Hotline Miami interview IGF

And then it goes one further, and totally outmanoeuvres AAA depictions of violence.

The plot of Hotline Miami is surreal, hallucinogenic and intentionally matted. It purposefully withholds context or reason to see if you'll still keep killing regardless. Spec Ops: The Line, from the mainstream space, does that too but Söderström and Wedin are a little braver. At the end of the game, they pop up as themselves, playing two bored janitors who, as it turns out, have been the ones sending you the assassination contracts just because they were bored.

Where we've had AAA games like The Line and Far Cry 3 attack the player for their violent behaviour, Hotline Miami sets its own house on fire; the people behind the game are the ones, ultimately, behind all the killing.

"I've read about Spec Ops: The Line and it seems to be doing a lot of things similar to Hotline Miami," says Söderström. "The question we wanted to raise with the plot was why are people killing? So, when we discussed adding ourselves in there, it's because people are killing because we made the game. We're responsible for getting people to kill a lot of people.

"Some people get what we tried to do, and some don't. Some people have criticised us for trying to do what we tried to do and failing a bit. They tried to see something else there that we didn't really want to include. Some people think that we should have made it so we were encouraging players to not play anymore, to get the violence to a level where people didn't want to continue with the game. We wanted to do the violence really disgusting, but we wanted to do a good game first."

Is this the power of the indies? With its hypnotic soundtrack, disassociating visuals and sexy violence, Hotline Miami enters the same conversation as the AAA games that question the player's complicity in violence. But then it goes beyond.
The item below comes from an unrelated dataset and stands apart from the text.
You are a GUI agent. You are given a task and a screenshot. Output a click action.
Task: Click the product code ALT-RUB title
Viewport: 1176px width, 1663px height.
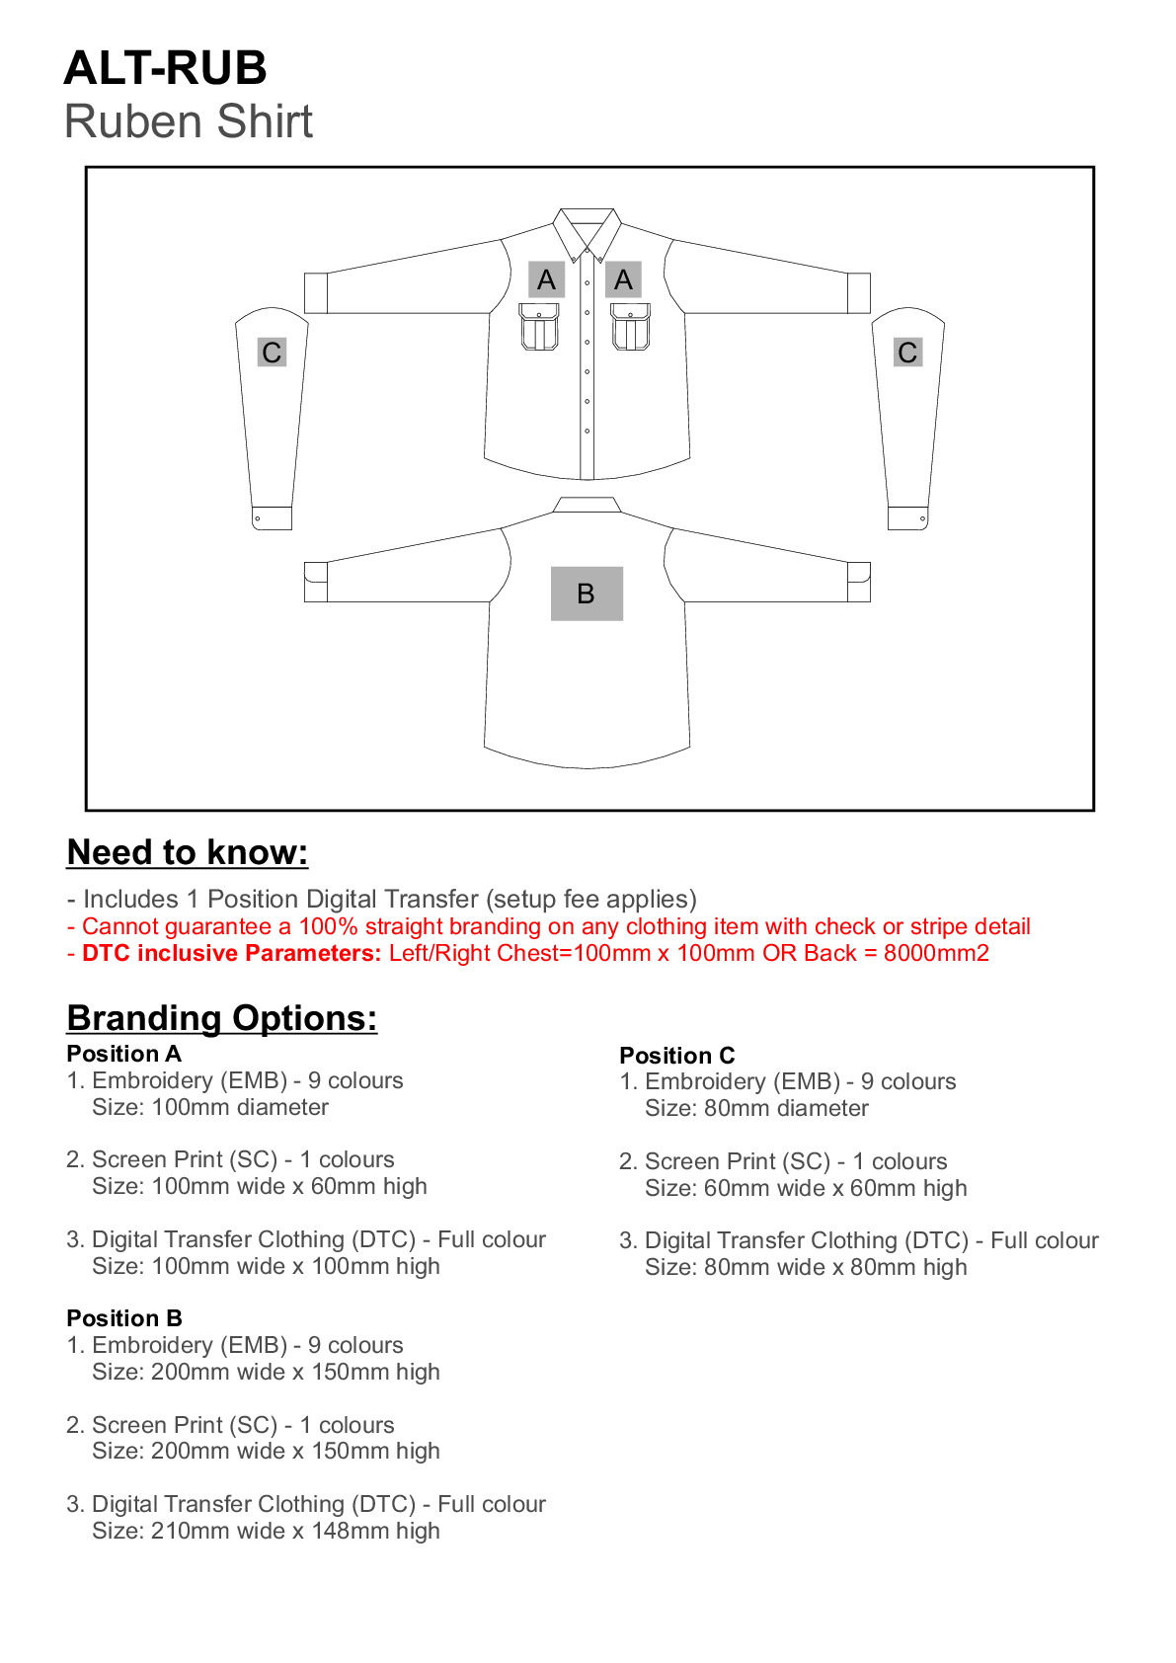click(x=165, y=68)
Free from the PR tangle that leaves big studios always fighting to save face, it's allowed to point the finger at itself and say, you know what, game developers can be rotten bastards, too.

Across the Indie Games Festival list of nominees, we can see games subverting expectations. Richard Hofmeier's Cart Life challenges the idea that games need always be about fantasy; Anna Anthropy's Dys4ia is a real life story about transgenderism, a subject almost totally ignored by the AAA boys.
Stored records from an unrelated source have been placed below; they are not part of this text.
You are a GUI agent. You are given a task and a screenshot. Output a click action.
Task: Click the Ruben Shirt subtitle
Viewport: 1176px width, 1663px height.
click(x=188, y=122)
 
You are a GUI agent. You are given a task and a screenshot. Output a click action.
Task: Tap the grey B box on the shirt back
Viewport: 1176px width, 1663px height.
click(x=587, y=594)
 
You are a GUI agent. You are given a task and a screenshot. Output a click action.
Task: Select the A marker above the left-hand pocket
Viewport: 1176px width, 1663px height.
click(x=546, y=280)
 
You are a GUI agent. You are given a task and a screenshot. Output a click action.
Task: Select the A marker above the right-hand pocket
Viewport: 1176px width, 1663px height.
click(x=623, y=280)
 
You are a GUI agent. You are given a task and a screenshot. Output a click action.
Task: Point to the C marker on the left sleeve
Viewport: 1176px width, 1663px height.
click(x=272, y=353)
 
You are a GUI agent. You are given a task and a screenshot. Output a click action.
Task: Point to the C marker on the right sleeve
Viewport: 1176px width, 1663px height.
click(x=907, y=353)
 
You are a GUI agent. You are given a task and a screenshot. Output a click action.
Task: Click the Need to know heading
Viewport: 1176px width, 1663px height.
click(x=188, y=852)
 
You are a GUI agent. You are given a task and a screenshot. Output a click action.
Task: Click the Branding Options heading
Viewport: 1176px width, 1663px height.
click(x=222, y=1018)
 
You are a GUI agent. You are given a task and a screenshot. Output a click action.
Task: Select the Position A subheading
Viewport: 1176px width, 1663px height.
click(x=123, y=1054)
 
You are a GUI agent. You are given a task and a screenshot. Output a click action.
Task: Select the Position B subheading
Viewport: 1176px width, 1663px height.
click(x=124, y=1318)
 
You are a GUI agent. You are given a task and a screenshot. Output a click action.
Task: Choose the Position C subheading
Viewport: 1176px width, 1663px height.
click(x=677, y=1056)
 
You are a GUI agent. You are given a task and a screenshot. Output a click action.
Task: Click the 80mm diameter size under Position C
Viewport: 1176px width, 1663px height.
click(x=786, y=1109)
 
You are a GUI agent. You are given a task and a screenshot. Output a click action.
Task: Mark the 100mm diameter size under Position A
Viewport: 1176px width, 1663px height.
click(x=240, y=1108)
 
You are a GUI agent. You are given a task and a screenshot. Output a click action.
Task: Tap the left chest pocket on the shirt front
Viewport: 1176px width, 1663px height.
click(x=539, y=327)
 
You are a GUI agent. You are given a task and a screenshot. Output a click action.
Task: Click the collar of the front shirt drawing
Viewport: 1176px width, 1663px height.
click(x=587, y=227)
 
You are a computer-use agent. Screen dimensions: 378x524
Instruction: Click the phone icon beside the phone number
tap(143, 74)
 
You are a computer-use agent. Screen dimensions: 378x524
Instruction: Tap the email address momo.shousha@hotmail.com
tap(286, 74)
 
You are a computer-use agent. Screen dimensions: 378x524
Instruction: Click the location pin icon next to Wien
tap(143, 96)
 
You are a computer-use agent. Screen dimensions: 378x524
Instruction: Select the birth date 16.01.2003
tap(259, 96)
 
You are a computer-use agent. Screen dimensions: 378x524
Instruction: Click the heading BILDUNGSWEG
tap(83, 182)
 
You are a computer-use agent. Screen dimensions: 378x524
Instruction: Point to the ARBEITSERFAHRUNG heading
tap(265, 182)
But Hotline Miami is just that little bit more powerful. It takes those subversive mainstream sleeper hits that question game violence and subverts them again, implicating developers and players all at once. Söderström and Wedin's game is a frightening vision of the medium at large. It says that, at their core, videogames are all about giggling boys in basements, killing people just for kicks.

So, how many people HAVE you killed since you starting playing games? After experiencing Hotline Miami, you might begin to worry.